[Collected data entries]
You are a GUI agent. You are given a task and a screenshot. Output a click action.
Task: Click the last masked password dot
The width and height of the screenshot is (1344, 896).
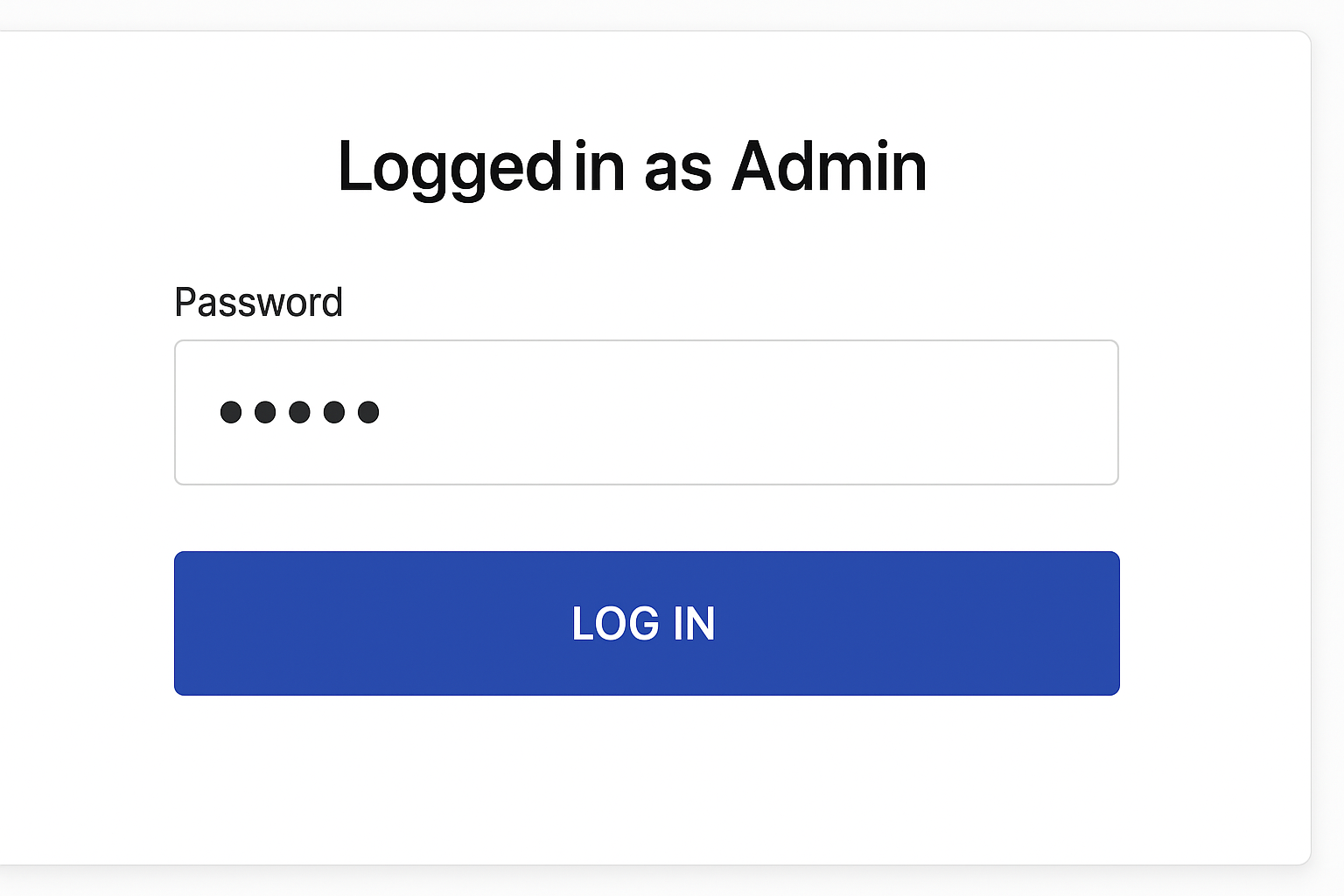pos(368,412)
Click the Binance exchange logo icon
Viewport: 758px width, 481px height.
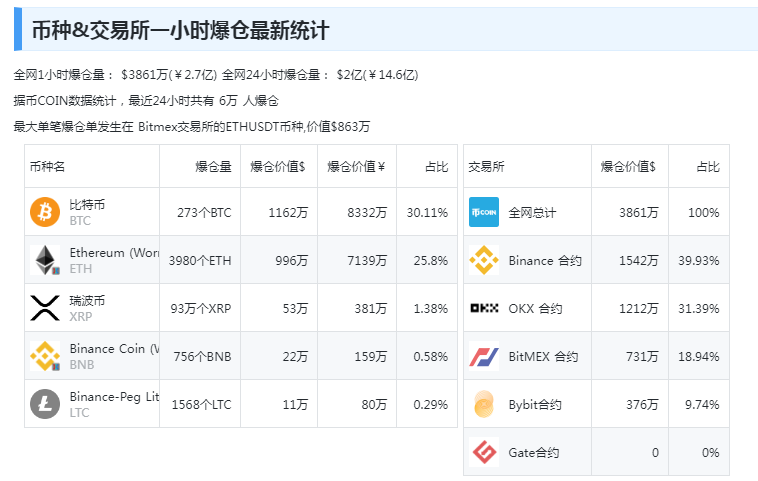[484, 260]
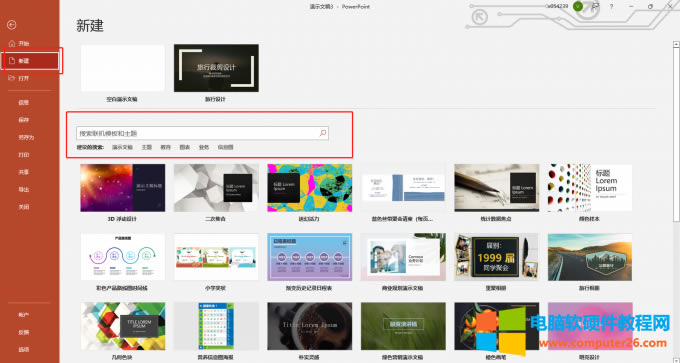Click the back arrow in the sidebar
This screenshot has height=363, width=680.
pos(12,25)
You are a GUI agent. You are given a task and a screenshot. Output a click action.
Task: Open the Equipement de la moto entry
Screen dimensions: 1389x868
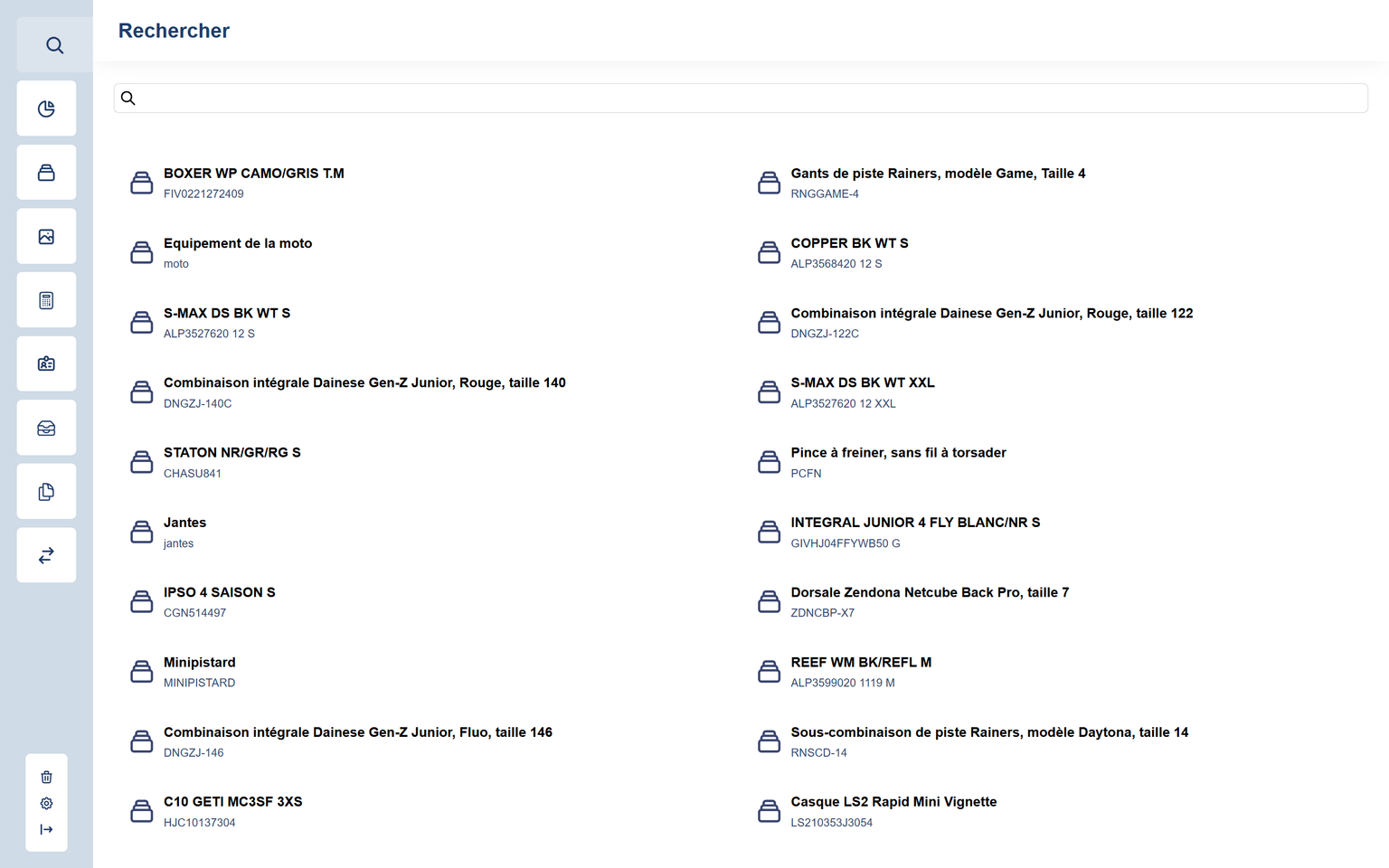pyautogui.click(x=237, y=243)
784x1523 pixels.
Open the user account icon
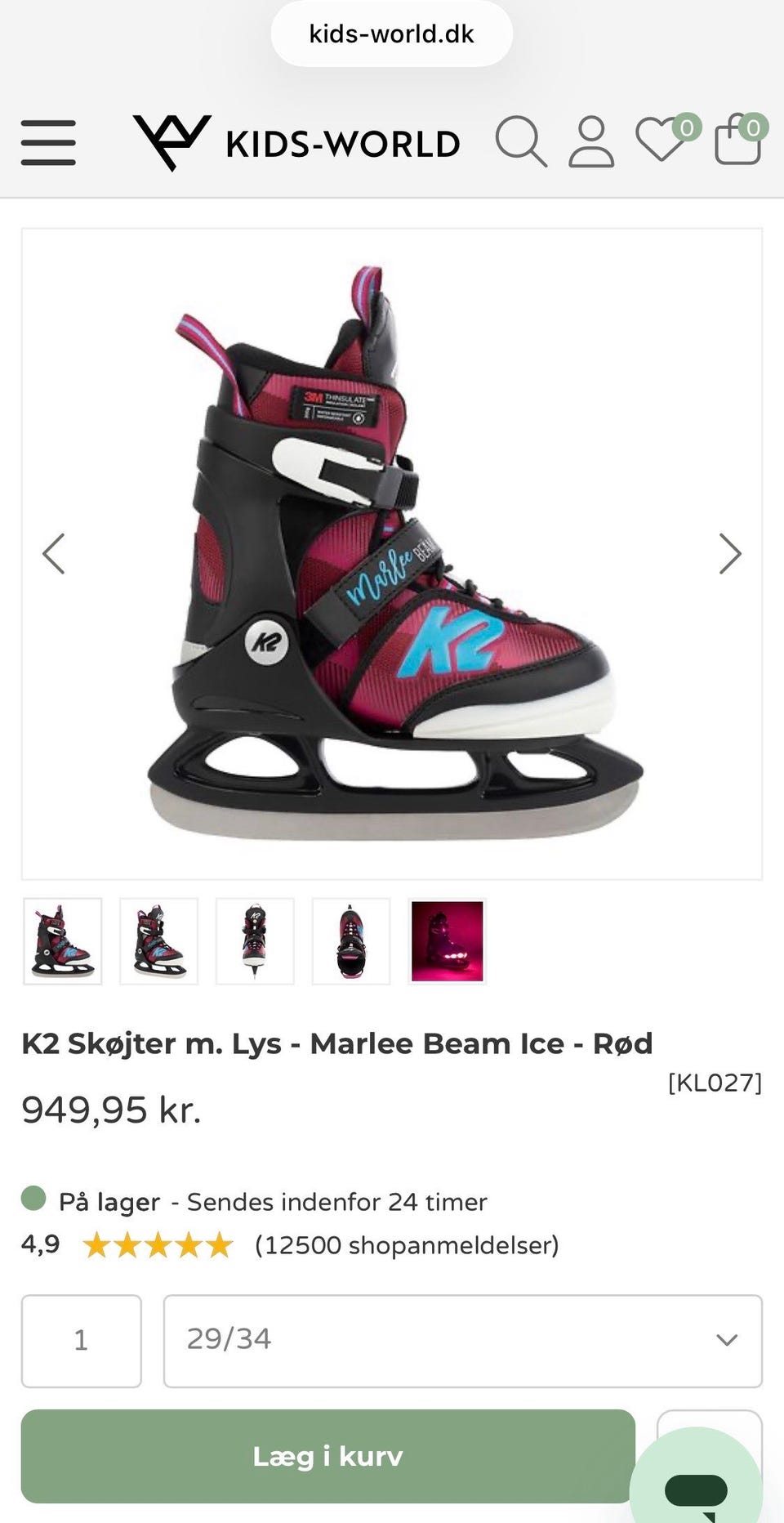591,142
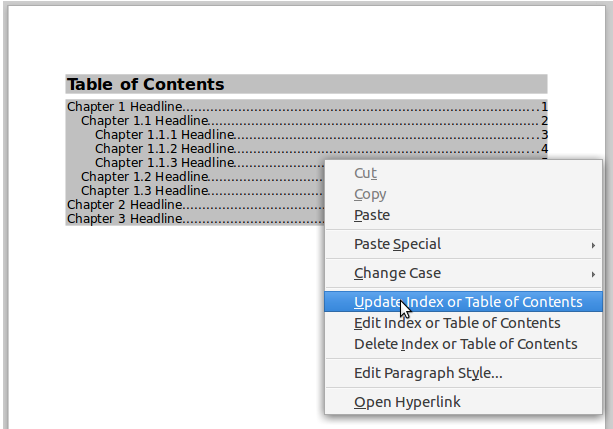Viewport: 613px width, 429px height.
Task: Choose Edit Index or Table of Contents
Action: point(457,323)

Exercise: Your copy of the records above should be exact and contain no pictures.

Answer to the exercise:
You are a GUI agent. You are given a task and a screenshot. Output a click action.
Task: Click the last masked password dot
The width and height of the screenshot is (1344, 896).
pos(368,412)
Click the Binance exchange logo icon
Viewport: 758px width, 481px height.
[484, 260]
Click the back arrow in the sidebar
This screenshot has height=363, width=680.
pos(12,25)
You are a GUI agent. You are given a task and a screenshot. Output a click action.
Task: Open the Equipement de la moto entry
Screen dimensions: 1389x868
pyautogui.click(x=237, y=243)
784x1523 pixels.
Open the user account icon
591,142
Viewport: 613px width, 429px height.
Task: Choose Edit Index or Table of Contents
Action: point(457,323)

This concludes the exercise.